The number of children in poverty in England has risen by around 500,000 since 2012, yet England is the only nation in the UK without a strategy to address child poverty. When the current £20 uplift to Universal Credit expires this autumn, millions more will be worse off.

Child poverty leads to worse health and educational outcomes, reduced development, and ultimately, worse social mobility. It is a preventable problem. Around 4.3 million children in the UK did not ask to be born into poverty, but their futures will be shaped by it nonetheless. With the will, the UK Government could immediately lift 1.5 million children out of poverty. This would raise life outcomes for millions of children, and make a significant, positive impact on social mobility at the same time. To do this, we must focus on both benefits and housing costs.

Child poverty

Ensure that the UK Government’s levelling up strategy integrates social mobility objectives:
The levelling up white paper should consider distributional inequalities within areas. Priorities should focus on greater powers for metro mayors, growth and access to professional jobs and the right measurements to track progress.

Design and implement a poverty reduction strategy for England and its regions: Mirroring work that has already taken place in the other nations in the United Kingdom, the UK Government should measure progress using relative poverty after housing costs as the benchmark.

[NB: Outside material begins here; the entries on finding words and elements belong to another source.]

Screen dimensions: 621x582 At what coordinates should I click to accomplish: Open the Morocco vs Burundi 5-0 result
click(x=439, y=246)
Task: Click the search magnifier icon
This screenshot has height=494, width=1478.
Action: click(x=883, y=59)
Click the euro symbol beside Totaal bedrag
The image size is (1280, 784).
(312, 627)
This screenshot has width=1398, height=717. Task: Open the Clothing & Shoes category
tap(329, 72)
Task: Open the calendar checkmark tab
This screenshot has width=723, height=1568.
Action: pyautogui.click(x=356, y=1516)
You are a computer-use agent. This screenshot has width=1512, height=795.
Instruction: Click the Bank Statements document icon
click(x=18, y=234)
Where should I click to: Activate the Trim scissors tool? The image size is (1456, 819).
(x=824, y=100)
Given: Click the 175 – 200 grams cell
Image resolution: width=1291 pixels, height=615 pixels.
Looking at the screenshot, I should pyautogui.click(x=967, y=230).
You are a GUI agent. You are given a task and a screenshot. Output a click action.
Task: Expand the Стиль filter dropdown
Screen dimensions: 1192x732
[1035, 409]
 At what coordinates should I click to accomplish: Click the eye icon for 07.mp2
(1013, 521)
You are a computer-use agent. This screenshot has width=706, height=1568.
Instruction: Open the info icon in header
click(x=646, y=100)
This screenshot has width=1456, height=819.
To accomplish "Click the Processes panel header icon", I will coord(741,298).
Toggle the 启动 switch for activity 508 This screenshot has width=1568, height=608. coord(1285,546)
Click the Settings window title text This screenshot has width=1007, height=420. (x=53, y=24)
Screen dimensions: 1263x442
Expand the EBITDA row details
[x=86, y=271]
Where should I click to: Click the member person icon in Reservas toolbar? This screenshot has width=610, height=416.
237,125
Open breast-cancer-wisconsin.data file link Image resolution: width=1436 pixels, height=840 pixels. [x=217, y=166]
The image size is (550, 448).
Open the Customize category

Make benefits pay for children: Increase the rate for children in Universal Credit, legacy benefits, in child tax credit and for child benefits by at least £10 per week per child in the household; remove the two-child limit in Universal Credit, as children shouldn’t be penalised for being born to large households; reassess the benefit cap, to ensure households receive payment based on their needs, which could help the poorest families get by better; reduce the taper rate so that for every £1 you earn in work, your benefits don’t decrease too sharply, to help second earners, particularly women, to get into work.